The Reality of Getting Sober – What It Does and What It Doesn’t Do
It is unrealistic for individuals to expect that getting sober will automatically fix all of their problems. It is a significant first step towards a better way of living but there can be no real progress unless you do this – but it is still only a first step. The reality is that recovery is a process and not just one event, so by giving up alcohol or drugs, you have begun the process.
There will likely be reasons why you began abusing alcohol or drugs in the first place, and these reasons are probably still there. It is also the case that you may have caused a good deal of damage to your relationships, career, and reputation during those years of substance abuse, so just getting sober might not be enough to fix all of this destruction. If you enter recovery with the expectations that everyone is just going to automatically forgive the past and that there will be no repercussions for previous bad choices, you are likely setting yourself up for disappointment.
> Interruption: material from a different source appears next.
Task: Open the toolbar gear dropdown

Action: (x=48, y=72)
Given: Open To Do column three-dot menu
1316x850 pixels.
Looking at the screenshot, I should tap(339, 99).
Getting sober gives you the opportunity to start making the right choices in your life. It is sort of like planting seeds. During your years of addiction, you probably sowed many bad seeds and some of these may still be yet to blossom in the form of weeds in your life; there may not be much you can do about this accept deal with the fallout. What you can do is begin planting good seeds; this means you will have plenty of good things to enjoy in the future.
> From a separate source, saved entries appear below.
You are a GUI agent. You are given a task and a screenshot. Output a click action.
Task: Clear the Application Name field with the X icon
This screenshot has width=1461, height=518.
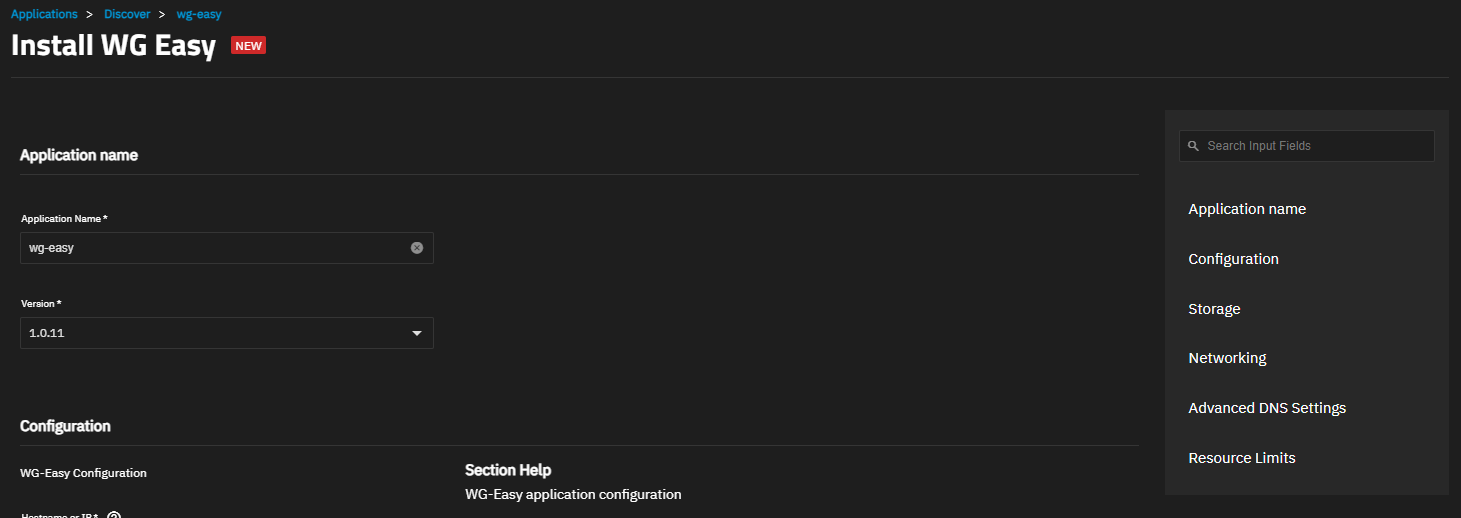pyautogui.click(x=417, y=248)
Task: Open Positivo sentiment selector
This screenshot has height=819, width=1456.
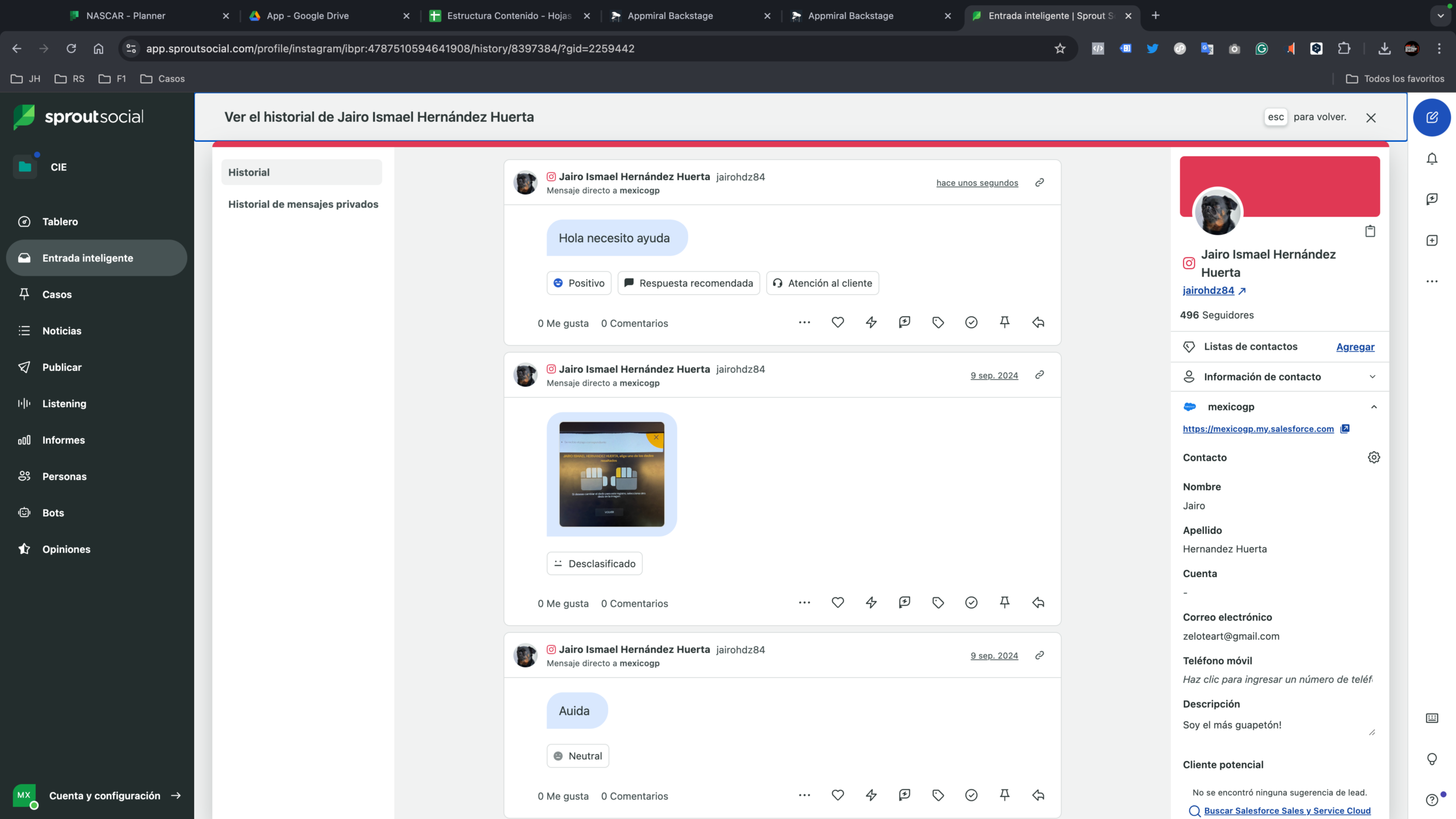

It is common for people falling into addiction to have or develop certain character flaws such as inability to manage anger, impulsiveness, unwillingness to delay gratification, and poor ability to manage stress. When individuals get sober, they can continue to suffer because of these character flaws, which is why one of the jobs of recovery is to overcome them. It is important to keep in mind that the term ‘character flaw’ is not being used here in a judgemental way. This is not about people being bad or somehow broken – character flaws are like bad habits that are picked up along the way in life, and they are things that can be unlearned.
Realities Newly Sober People Need To Be Prepared For
- People in early recovery tend to experience an emotional rollercoaster whereby they can be incredibly happy one minute and extremely depressed the next. This happens because of the rapid change that is occurring in their life as well as they fact that they are just no longer used to experiencing their emotions.
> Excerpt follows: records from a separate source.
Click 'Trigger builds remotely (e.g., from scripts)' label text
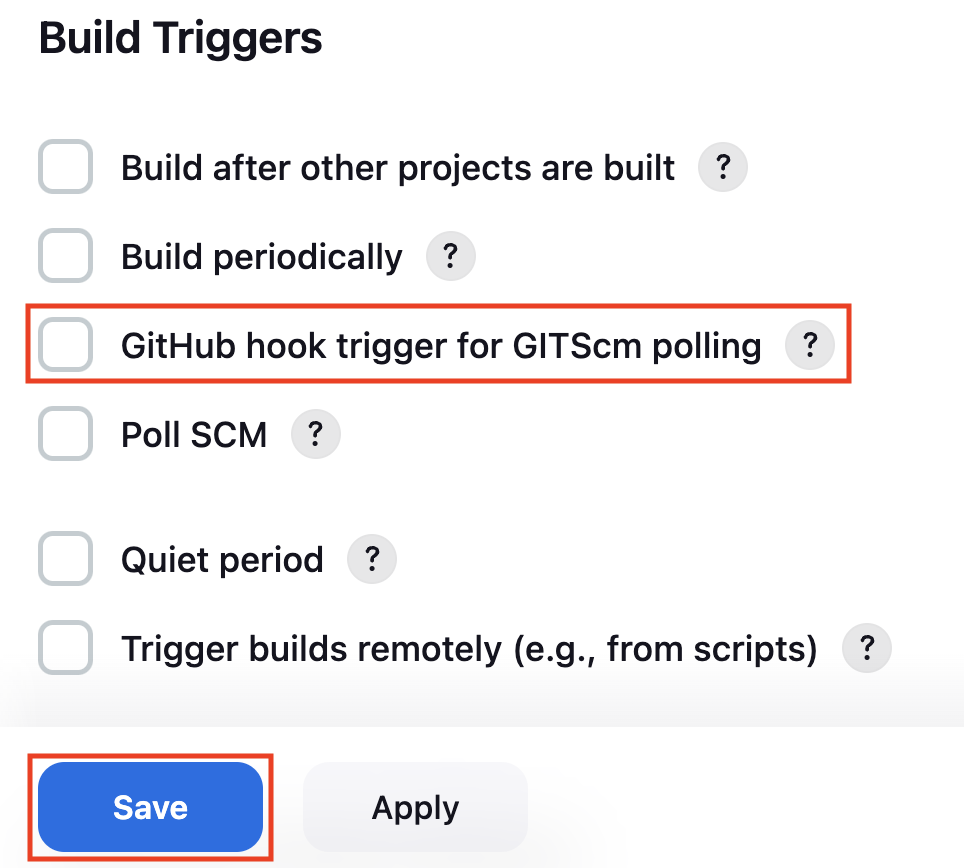Screen dimensions: 964x868 470,650
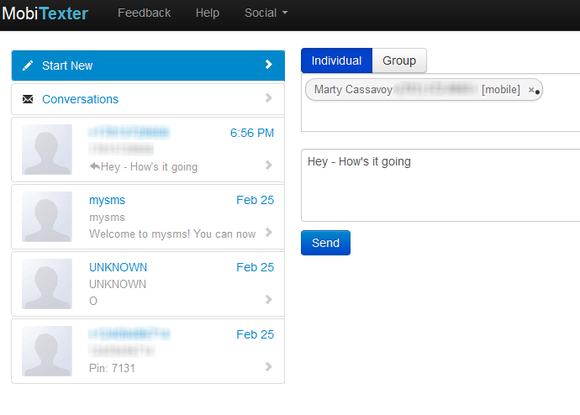Screen dimensions: 580x415
Task: Click the reply arrow icon in first conversation
Action: pyautogui.click(x=95, y=166)
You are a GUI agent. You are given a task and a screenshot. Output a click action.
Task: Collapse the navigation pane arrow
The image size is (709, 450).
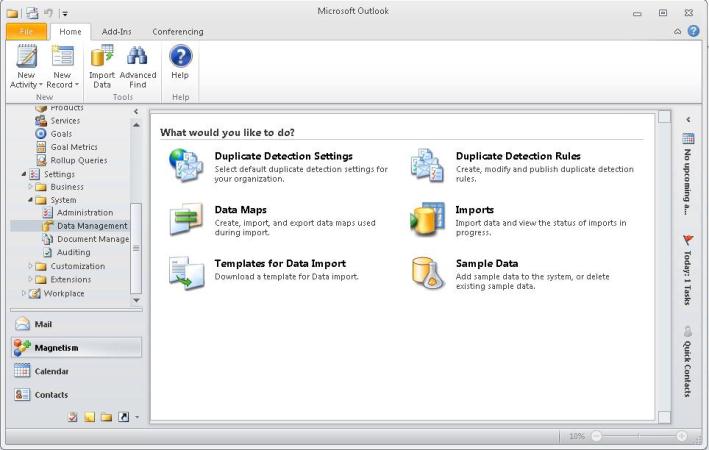[135, 112]
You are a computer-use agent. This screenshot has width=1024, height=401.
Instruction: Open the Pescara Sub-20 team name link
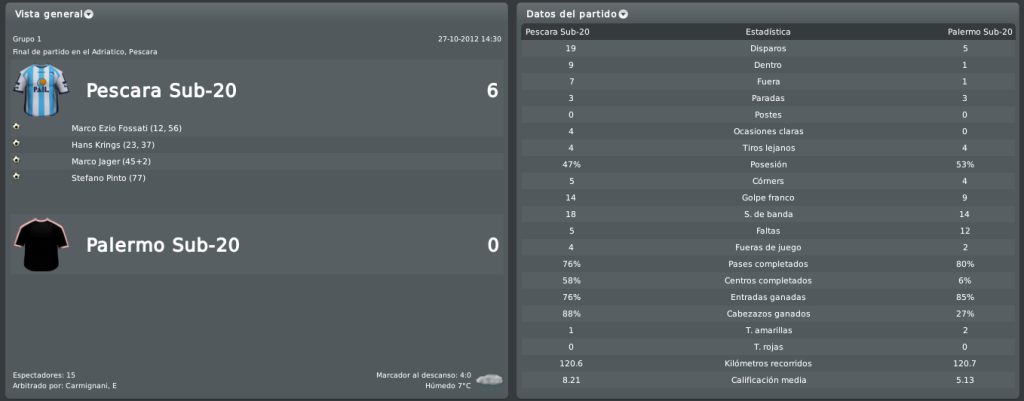(x=161, y=91)
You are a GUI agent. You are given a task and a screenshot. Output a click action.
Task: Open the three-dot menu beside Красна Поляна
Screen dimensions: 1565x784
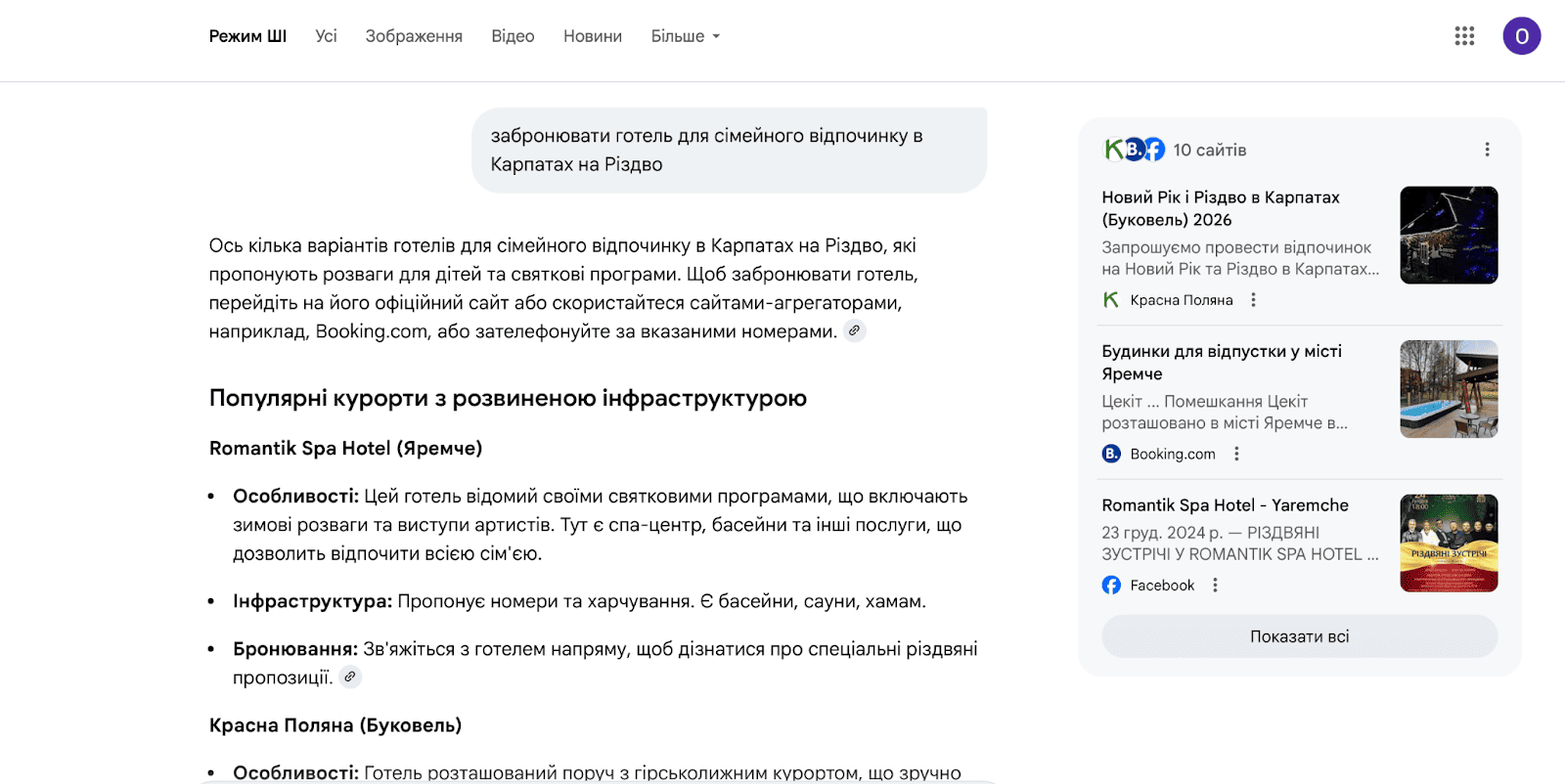point(1253,300)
- It is common for individuals in early recovery to experience episodes of deep guilt about the past. This is very common, but the best thing anyone can do to make up for the past is to stop feeling guilty and live a better life.
- It can take a long time to win back the trust of friends and family – do not expect the past to be forgotten overnight.
- Every person on the planet is faced with challenges, so getting sober does not mean enjoying a hassle-free life afterwards.
- Making any major life change is stressful, which is why it is so important to have adequate support in early recovery.
- Some people experience a ‘pink cloud’ in early recovery but, when it ends, they feel a bit disappointed – it is important to be prepared for this.